Part of a data file:
>> start

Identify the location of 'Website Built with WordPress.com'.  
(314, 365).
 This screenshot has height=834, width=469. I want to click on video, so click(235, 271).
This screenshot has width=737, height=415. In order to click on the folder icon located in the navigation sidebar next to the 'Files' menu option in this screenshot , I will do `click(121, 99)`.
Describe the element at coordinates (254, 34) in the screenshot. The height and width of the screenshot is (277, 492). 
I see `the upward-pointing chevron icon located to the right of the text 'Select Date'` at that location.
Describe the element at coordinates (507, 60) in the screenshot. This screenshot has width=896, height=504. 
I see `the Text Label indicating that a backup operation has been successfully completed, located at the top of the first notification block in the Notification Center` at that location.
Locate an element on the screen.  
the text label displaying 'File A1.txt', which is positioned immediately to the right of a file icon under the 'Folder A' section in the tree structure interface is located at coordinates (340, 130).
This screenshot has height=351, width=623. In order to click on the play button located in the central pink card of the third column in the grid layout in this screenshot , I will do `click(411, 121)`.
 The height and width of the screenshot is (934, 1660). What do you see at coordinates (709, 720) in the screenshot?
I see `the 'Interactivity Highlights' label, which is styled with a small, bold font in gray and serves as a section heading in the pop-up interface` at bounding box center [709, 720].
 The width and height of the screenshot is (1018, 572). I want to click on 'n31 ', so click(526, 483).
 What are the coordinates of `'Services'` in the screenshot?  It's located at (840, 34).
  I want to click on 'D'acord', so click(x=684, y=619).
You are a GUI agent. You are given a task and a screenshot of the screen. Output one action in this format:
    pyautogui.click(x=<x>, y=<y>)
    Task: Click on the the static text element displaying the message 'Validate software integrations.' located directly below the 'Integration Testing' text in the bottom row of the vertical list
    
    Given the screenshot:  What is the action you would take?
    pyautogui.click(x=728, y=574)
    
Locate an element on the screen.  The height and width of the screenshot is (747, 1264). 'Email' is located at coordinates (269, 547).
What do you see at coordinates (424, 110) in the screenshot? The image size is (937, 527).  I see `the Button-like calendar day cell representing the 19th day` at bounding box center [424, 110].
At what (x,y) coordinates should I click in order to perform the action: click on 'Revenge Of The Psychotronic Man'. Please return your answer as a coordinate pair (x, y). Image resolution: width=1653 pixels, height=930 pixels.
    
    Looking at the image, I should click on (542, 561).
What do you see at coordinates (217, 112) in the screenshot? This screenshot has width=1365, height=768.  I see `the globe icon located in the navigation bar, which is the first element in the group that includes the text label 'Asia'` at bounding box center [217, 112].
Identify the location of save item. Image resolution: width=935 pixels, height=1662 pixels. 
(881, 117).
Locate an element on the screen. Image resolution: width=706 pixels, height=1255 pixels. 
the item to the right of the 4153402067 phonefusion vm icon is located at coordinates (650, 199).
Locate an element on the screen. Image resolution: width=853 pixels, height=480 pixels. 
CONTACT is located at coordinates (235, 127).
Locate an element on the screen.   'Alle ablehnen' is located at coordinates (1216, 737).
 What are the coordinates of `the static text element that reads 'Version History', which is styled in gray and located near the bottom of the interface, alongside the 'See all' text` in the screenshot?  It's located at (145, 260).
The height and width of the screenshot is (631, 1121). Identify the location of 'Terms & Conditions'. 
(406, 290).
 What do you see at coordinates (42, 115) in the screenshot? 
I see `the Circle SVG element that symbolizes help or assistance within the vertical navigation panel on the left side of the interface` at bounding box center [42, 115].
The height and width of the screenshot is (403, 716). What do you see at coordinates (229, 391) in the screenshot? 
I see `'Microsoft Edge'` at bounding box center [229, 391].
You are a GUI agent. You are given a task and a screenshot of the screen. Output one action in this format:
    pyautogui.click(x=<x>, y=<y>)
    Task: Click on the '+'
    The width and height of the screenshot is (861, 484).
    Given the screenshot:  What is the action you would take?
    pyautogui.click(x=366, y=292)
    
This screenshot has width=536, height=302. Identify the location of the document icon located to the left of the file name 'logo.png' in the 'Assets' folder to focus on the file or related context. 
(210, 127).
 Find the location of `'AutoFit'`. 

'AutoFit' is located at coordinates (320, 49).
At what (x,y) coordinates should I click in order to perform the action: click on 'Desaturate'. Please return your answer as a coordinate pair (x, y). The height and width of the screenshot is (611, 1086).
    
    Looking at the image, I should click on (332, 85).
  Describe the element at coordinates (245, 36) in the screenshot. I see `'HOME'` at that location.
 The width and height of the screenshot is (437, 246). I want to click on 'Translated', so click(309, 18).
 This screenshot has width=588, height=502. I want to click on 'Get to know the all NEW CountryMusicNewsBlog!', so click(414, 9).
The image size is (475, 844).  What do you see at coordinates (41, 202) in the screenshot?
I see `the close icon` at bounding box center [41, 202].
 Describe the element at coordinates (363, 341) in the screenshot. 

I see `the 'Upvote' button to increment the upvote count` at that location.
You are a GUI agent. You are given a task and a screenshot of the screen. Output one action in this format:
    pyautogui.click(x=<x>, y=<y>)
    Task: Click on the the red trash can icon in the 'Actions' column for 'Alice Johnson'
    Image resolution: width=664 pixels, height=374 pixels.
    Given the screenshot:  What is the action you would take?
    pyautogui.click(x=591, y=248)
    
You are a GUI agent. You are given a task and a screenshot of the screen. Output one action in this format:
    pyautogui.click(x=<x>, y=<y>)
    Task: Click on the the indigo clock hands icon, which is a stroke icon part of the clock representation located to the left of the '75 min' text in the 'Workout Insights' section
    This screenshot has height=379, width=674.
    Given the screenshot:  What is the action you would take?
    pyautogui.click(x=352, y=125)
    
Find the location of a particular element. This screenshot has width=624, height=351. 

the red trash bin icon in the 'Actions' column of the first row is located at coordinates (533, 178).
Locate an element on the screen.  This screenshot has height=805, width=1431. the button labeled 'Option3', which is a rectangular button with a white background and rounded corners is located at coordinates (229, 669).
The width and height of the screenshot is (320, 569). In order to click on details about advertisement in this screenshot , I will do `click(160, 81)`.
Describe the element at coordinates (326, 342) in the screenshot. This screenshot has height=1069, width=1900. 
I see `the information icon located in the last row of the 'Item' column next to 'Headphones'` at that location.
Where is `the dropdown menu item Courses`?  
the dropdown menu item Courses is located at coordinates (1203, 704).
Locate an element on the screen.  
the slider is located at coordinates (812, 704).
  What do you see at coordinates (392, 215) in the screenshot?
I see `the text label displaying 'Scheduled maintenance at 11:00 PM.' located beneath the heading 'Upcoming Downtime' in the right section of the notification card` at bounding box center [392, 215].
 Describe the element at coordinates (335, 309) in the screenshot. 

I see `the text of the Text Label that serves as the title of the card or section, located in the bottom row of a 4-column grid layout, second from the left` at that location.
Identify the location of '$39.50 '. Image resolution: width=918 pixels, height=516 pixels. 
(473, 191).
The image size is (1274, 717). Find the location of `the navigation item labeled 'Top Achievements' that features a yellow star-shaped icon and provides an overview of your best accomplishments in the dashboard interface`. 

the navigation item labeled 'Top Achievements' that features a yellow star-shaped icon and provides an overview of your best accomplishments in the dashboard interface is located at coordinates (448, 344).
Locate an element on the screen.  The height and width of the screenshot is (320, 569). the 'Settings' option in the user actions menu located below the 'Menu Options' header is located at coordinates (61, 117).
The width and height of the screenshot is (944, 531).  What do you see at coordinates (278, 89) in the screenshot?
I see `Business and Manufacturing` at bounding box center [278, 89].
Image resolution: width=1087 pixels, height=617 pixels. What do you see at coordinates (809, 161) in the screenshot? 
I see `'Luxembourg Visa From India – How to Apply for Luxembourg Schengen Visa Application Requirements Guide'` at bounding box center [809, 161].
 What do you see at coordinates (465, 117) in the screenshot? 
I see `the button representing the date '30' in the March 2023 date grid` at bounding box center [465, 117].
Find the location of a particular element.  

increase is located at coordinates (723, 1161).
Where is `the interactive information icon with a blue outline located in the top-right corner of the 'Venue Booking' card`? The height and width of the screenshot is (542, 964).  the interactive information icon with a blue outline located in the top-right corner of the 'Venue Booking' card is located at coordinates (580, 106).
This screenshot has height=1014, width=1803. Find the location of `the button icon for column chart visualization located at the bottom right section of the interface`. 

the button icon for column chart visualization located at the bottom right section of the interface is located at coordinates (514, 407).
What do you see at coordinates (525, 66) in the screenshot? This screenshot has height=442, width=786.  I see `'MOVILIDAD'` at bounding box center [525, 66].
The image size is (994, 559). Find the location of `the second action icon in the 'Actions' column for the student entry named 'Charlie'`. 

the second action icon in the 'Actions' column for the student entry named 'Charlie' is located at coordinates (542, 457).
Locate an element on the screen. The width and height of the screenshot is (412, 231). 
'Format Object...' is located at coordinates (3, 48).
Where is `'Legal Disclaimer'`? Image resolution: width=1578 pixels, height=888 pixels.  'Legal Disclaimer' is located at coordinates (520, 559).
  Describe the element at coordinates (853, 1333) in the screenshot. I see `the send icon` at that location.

>> end

■ EXERCISE AIM
Which lines in the items above contain the word "left"? Collect each of them in full.

■ WRITTEN RESPONSE
I see `the Circle SVG element that symbolizes help or assistance within the vertical navigation panel on the left side of the interface` at bounding box center [42, 115].
This screenshot has width=536, height=302. Identify the location of the document icon located to the left of the file name 'logo.png' in the 'Assets' folder to focus on the file or related context. 
    Task: Click on the the indigo clock hands icon, which is a stroke icon part of the clock representation located to the left of the '75 min' text in the 'Workout Insights' section
I see `the text of the Text Label that serves as the title of the card or section, located in the bottom row of a 4-column grid layout, second from the left` at that location.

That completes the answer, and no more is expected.